For the briefest of times, they worked together to solve one of Elon Musk’s strangest problems: Everyone keeps trying to impersonate him on Twitter to promote cryptocurrency scams.
I’m talking about tweets like this:
— EIon Muskㅤㅤㅤㅤㅤㅤㅤㅤㅤㅤㅤㅤㅤㅤㅤㅤㅤㅤㅤㅤㅤㅤㅤㅤㅤㅤ (@GesaScud)
And this:
— EIon Muskㅤㅤㅤㅤㅤㅤㅤㅤㅤㅤㅤㅤㅤㅤㅤㅤㅤㅤㅤㅤㅤㅤㅤㅤㅤㅤㅤㅤㅤ (@SadikuYeun)
Which, at a quick glance, makes it seem like Elon Musk lost his goddamn mind and started giving away cryptocurrency for free. Obviously that didn’t happen. It’s just Twitter scambots pretending to be Elon Musk.
As you might expect, Elon Musk isn’t too happy about this, despite expressing admiration in the beginning.
I want to know who is running the Etherium scambots! Mad skillz …
— Elon Musk (@elonmusk)
On Monday that admiration had devolved into something approaching exasperation.
Maybe the scammers will just get tired of winning eventually
— Elon Musk (@elonmusk)
But Jackson Palmer, as the creator of one of the internet’s most popular cryptocurrencies, is no stranger to crypto scambots. He’s seen so much of them he created a script that, he says, solved the issue of crypto scambots infiltrating Twitter replies.
I literally have a Python script that does this regex, blocks and reports the accounts then Twitter shuts them down within seconds. Running for months with no more scam accounts.
DM me if you’d find it useful.
— Jackson Palmer (@ummjackson)
Musk wanted a part of that solution.
@ummjackson if you can help get rid of the annoying scam spammers, that would be much appreciated
— Elon Musk (@elonmusk)
Jackson Palmer then invited Musk to send him a direct message over Twitter, where the conversation continued.

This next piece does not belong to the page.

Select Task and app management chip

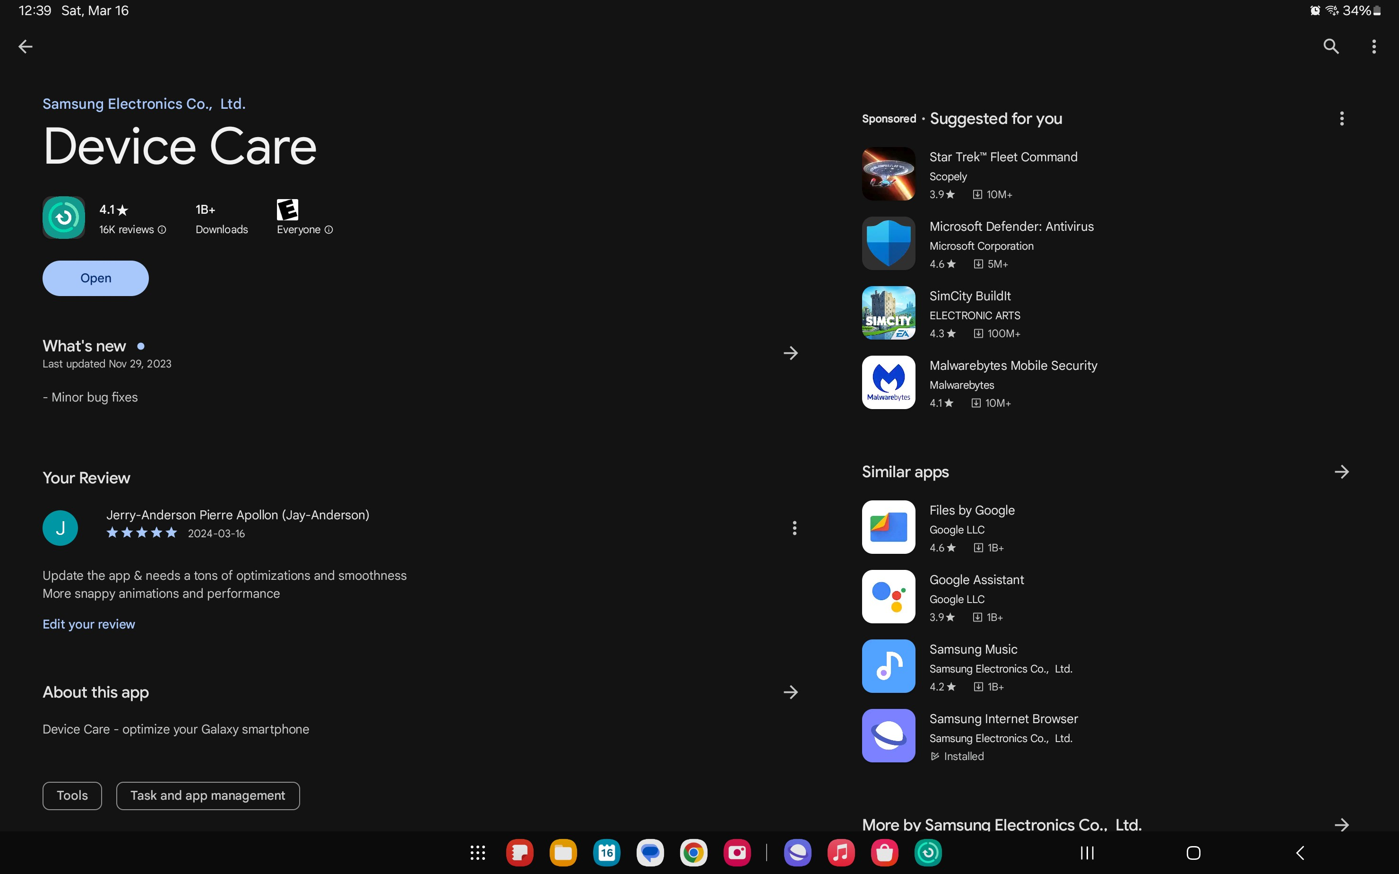[x=207, y=796]
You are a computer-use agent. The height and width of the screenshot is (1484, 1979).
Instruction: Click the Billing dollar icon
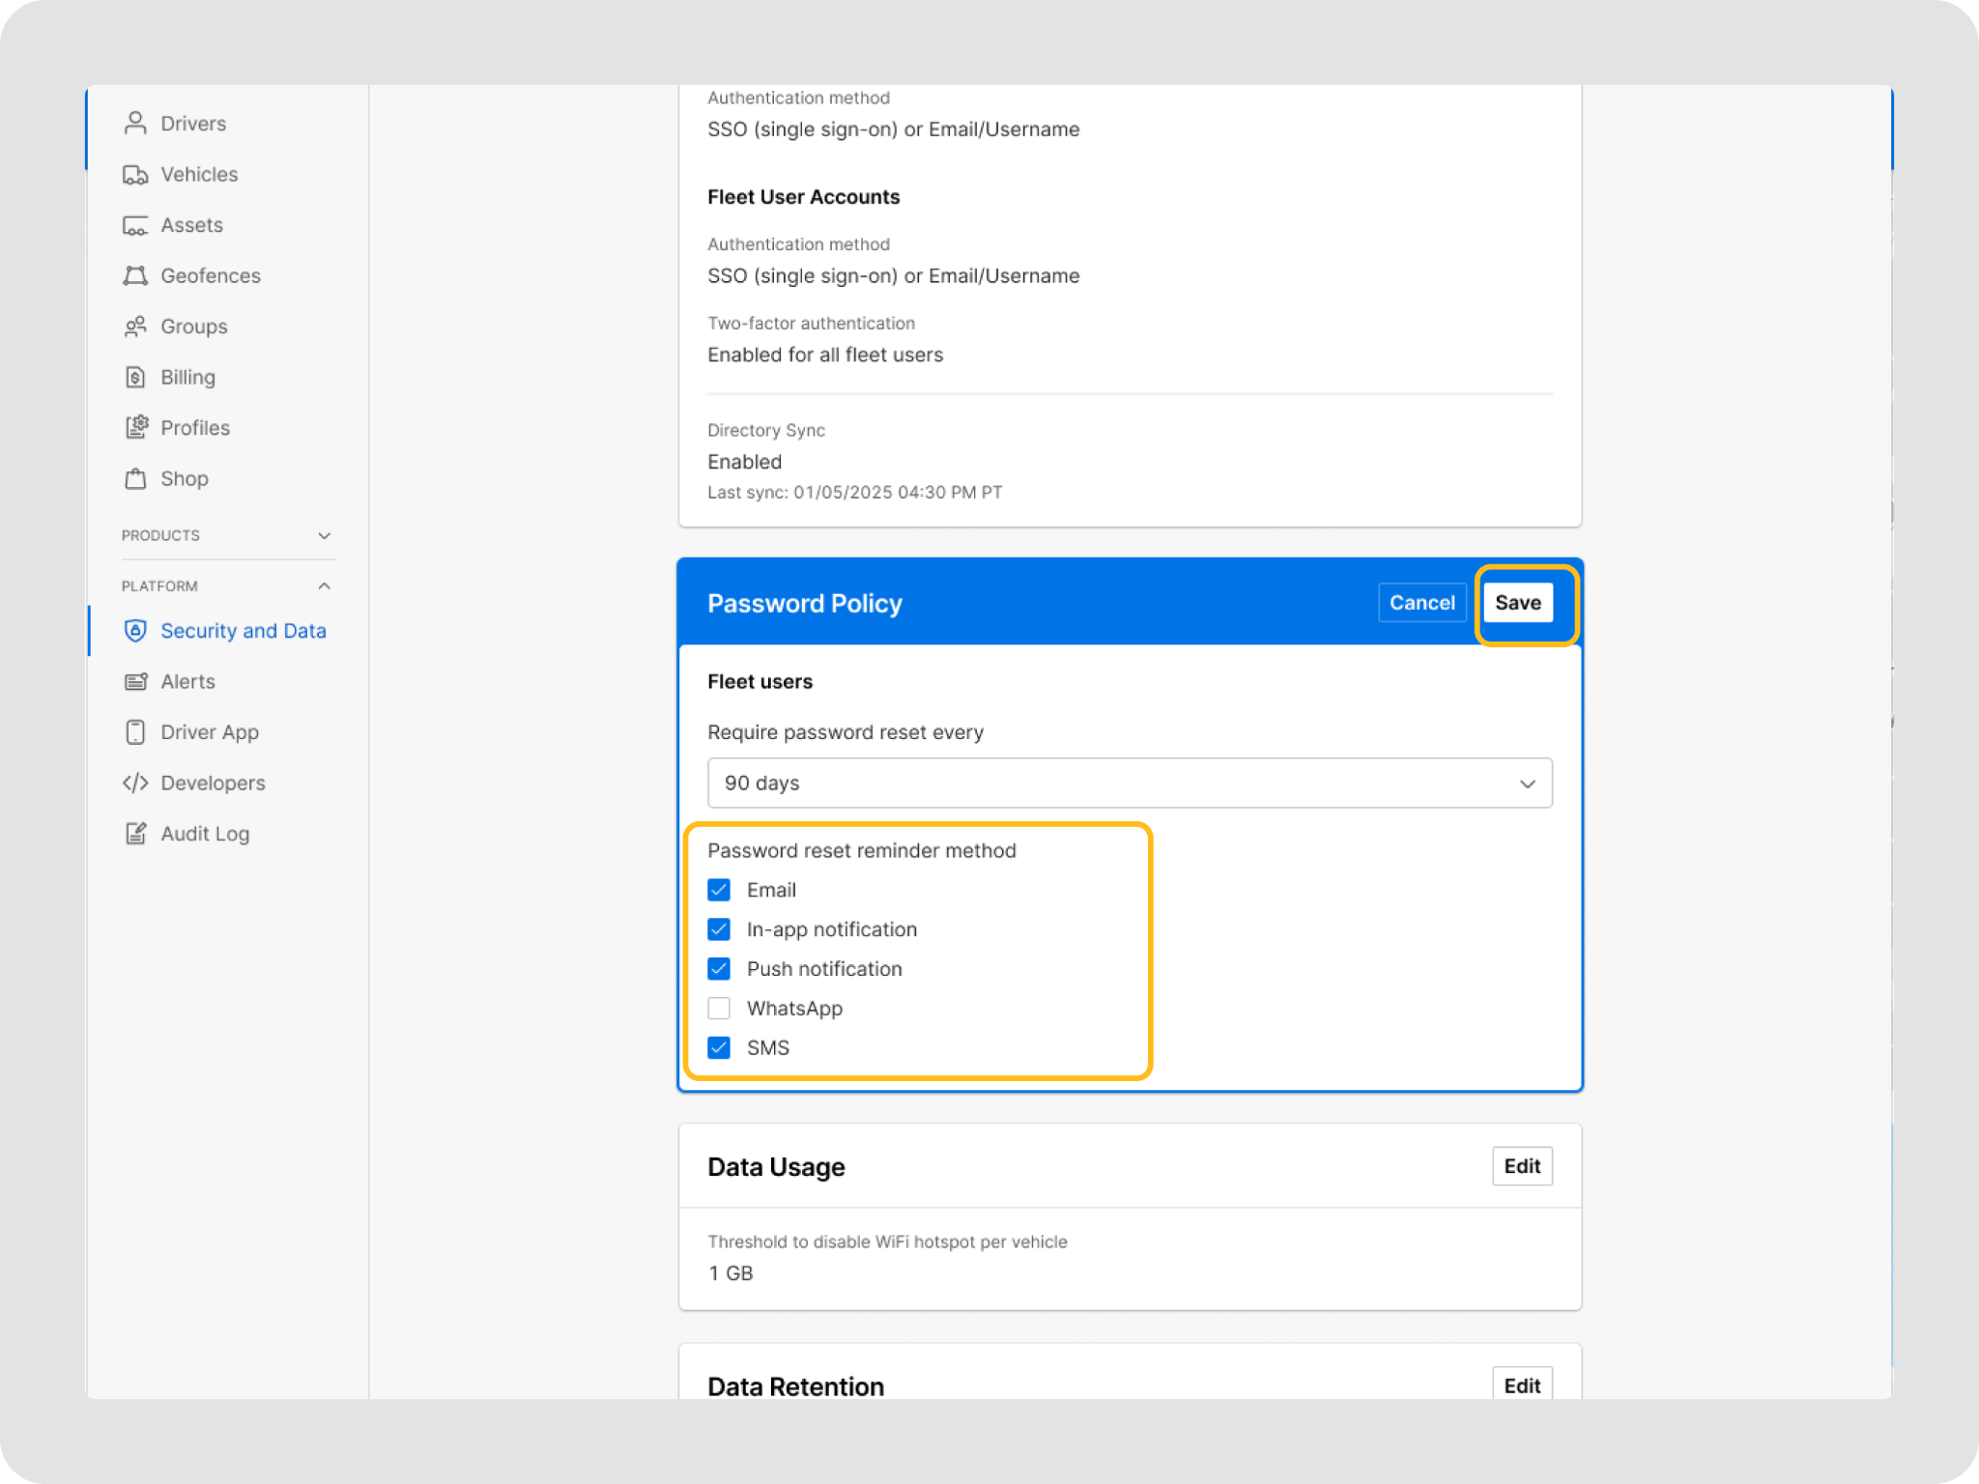135,377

‘A minute or two later, while in bed,’ Palmer told CNET, ‘I received a message from Elon Musk with a link to my tweet just saying ‘OK’.’
OK.
Palmer and Musk began chatting. Palmer sent over a link to his private GitHub, a hosting service mostly used for computer code, where he had put the script.

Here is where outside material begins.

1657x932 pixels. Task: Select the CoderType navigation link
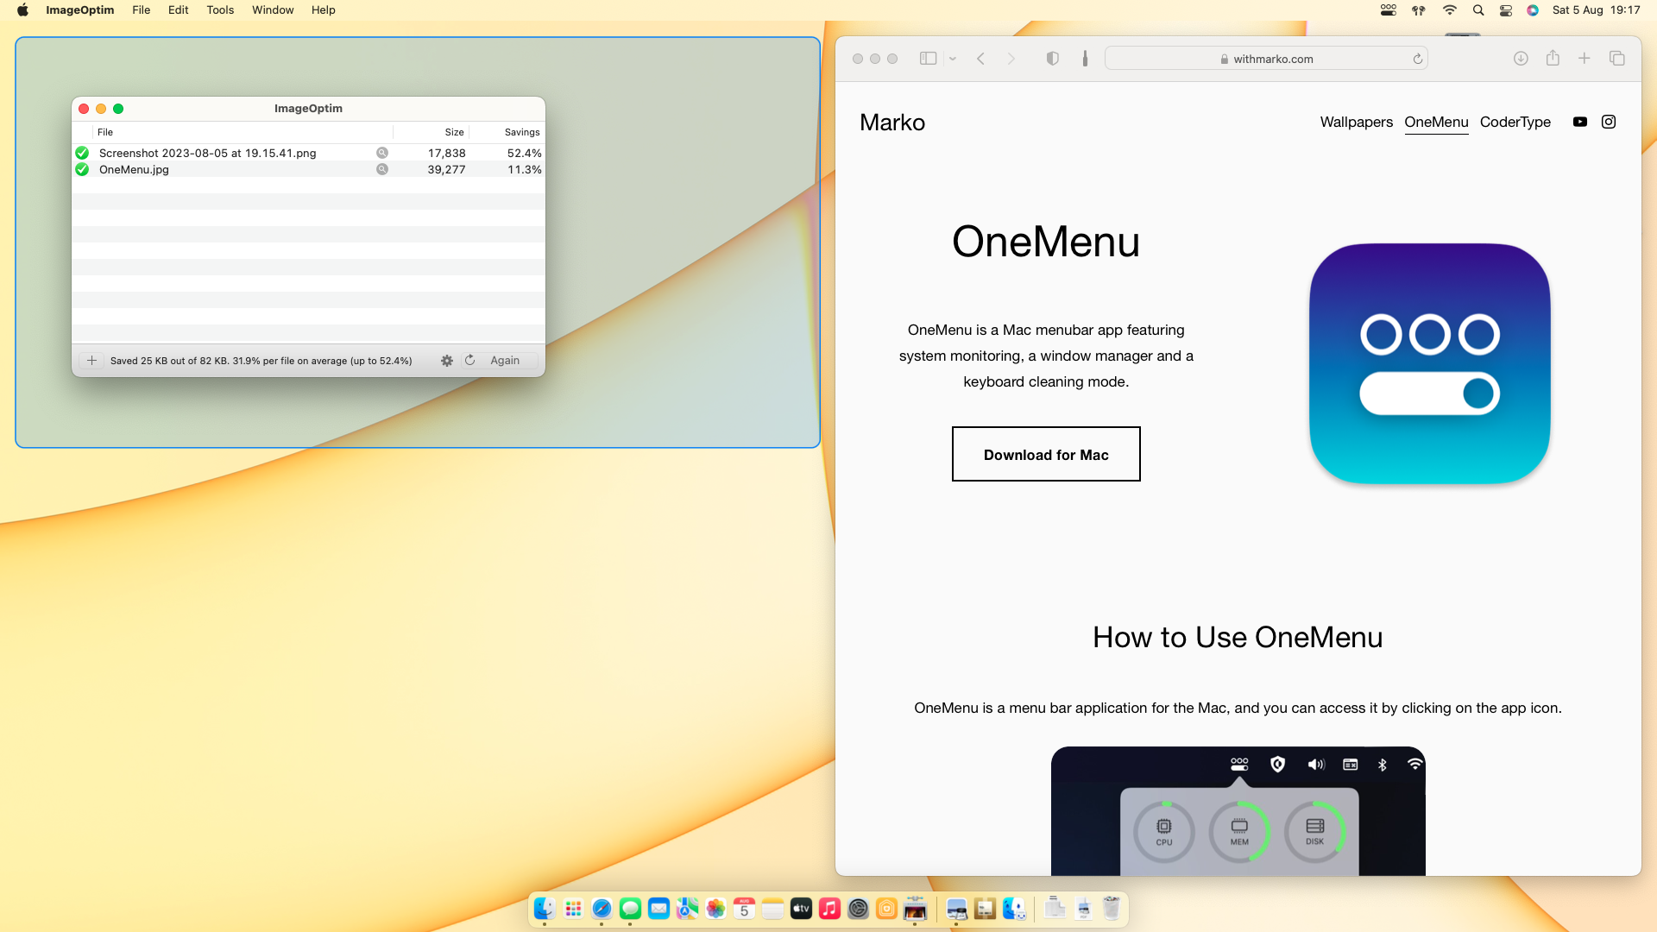[x=1515, y=122]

‘It’s literally a 30 line python script,’ explained Palmer.
The script taps into a Twitter API and allows Palmer to identify and shut down scambots. ‘If you’re a verified account it gets prioritsed in their system and gets rid of it quickly,’ said Palmer.
He has no idea if Musk has set the fix up yet, but Palmer has been successfully using the script for months. Elon Musk did not immediately respond to a request for comment.
Palmer thinks it’s a problem Twitter should have already fixed, and Musk agreed.
‘He told me he was going to talk to Twitter about it,’ said Palmer.
‘The conversation all took place in like 10 minutes. It was very 2018.’